‘I’m going to be in your class for everything except Latin and mathematics,’ shouted Barbara, flying into the juniors’ room just before dinner. It seemed to her of the first importance that everybody should know which class she was to be in, and she was distinctly surprised when Jean Murray, whom she had addressed, turned her back on her and began talking loudly to some one else. ‘Don’t you hear?’ persisted Babs, coming round in front of her again. ‘I’m going to be in your class for everything except––’
‘Sneak!’ burst out Jean Murray, unable to control herself any longer. ‘Tell-tale! You oughtn’t to be in anybody’s class, you oughtn’t!’
Barbara stood stockstill, and looked at her. All the courage she had regained from her peaceful morning in Miss Finlayson’s study dwindled away again, and left her hopeless of propitiating these strange schoolgirls, who seemed determined on being cross with her whatever she did. Angela knocked roughly against her at the same instant, and surprised her at last into a remonstrance.

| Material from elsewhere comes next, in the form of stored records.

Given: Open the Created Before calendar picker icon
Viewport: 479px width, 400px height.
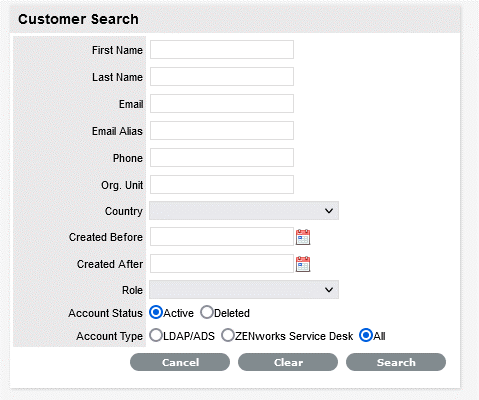Looking at the screenshot, I should [x=303, y=237].
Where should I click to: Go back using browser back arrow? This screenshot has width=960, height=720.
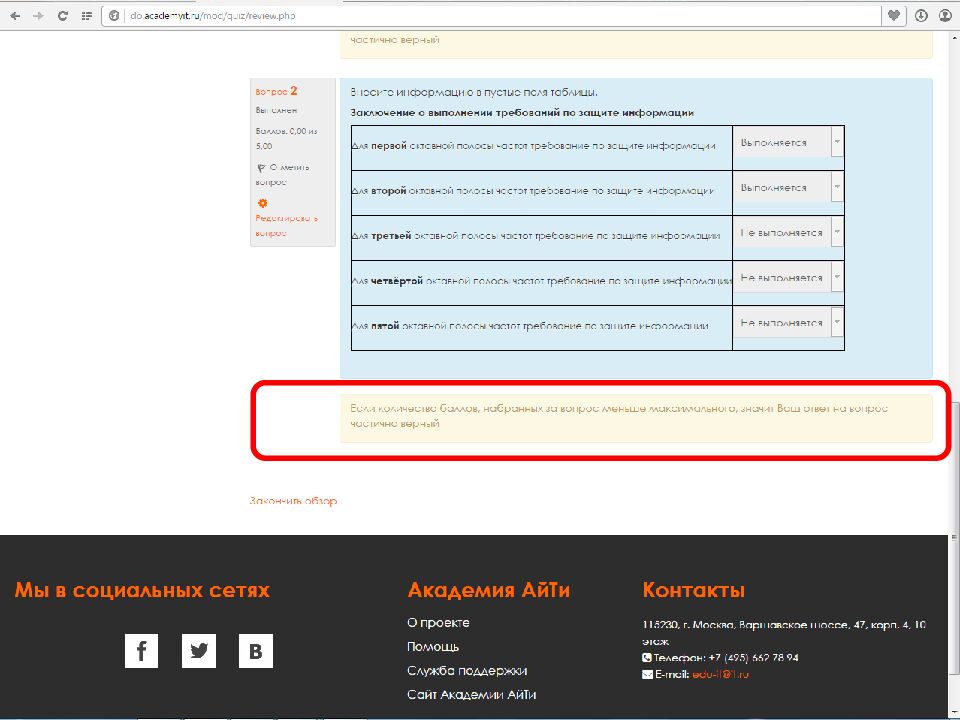16,15
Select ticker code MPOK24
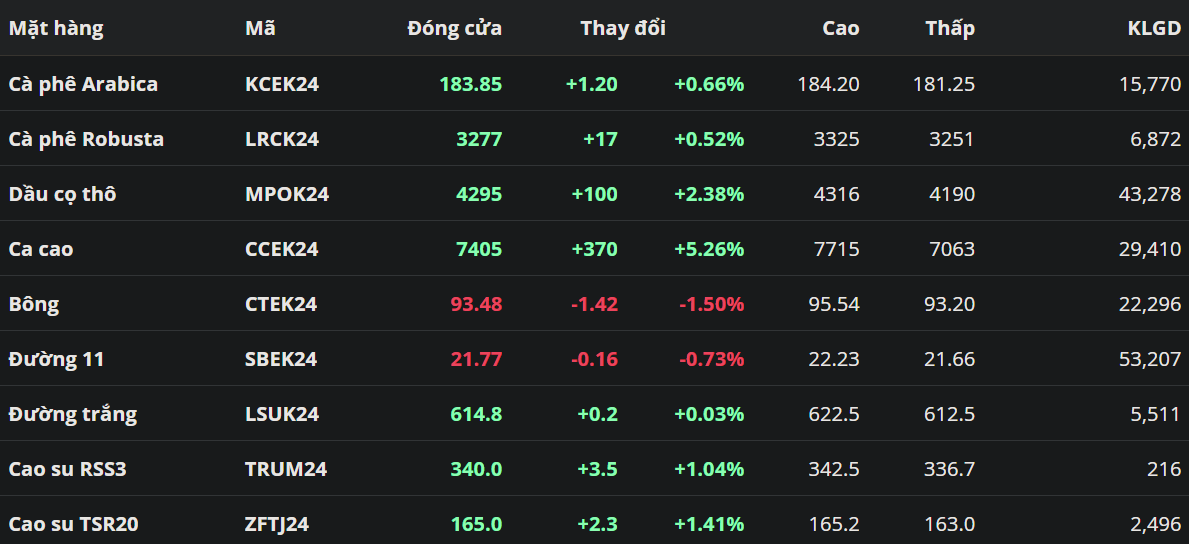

‘What have I done?’ she demanded. ‘Won’t anybody tell me what I have done?’
No one answered her. The alliance of Jean and Angela, though Jean was the youngest and Angela the most empty-headed of all the children there, meant the existence of a strong party in the junior playroom; and the poor little new girl stood a very small chance of asserting herself against it. They were much like sheep, both in the upper and the lower playrooms at Wootton Beeches; and the party that followed Margaret Hulme in one room was like the party that followed Jean in the other. In both cases it only needed some one a little stronger than the rest to be the leader; and Jean, in spite of her inferiority in age, supplied the strength, or what her school-fellows mistook for it, in a certain doggedness of temper that pulled them along in her wake. Most of them found it so unpleasant to be in her bad books, that she had very little difficulty in managing them.

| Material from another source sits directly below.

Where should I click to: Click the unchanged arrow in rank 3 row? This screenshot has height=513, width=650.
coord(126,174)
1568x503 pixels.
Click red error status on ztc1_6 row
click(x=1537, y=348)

Barbara turned appealingly to Angela. ‘Why is Jean so cross with me?’ she asked. ‘I haven’t done anything to her, have I?’
‘Not done anything?’ echoed Angela, looking over her shoulder for Jean’s support. ‘Why, you went and told Margaret Hulme that Jean hadn’t given you Finny’s message, and––’
‘Sneak! Tell-tale!’ sneered Jean again.
Barbara suddenly looked immensely relieved, and smiled in a friendly manner at the enemy. At least this was a misunderstanding that she could clear up. ‘Is that all?’ she cried. ‘No wonder you were cross, if you thought that. Of course I never said a word about it to Margaret Hulme, or any one else; I suppose she guessed, or something. But why didn’t you give me the message? It would have saved such a lot of bother, wouldn’t it?’
‘Well,’ gasped Jean, as though words almost failed her, ‘I never heard such wicked story-telling!’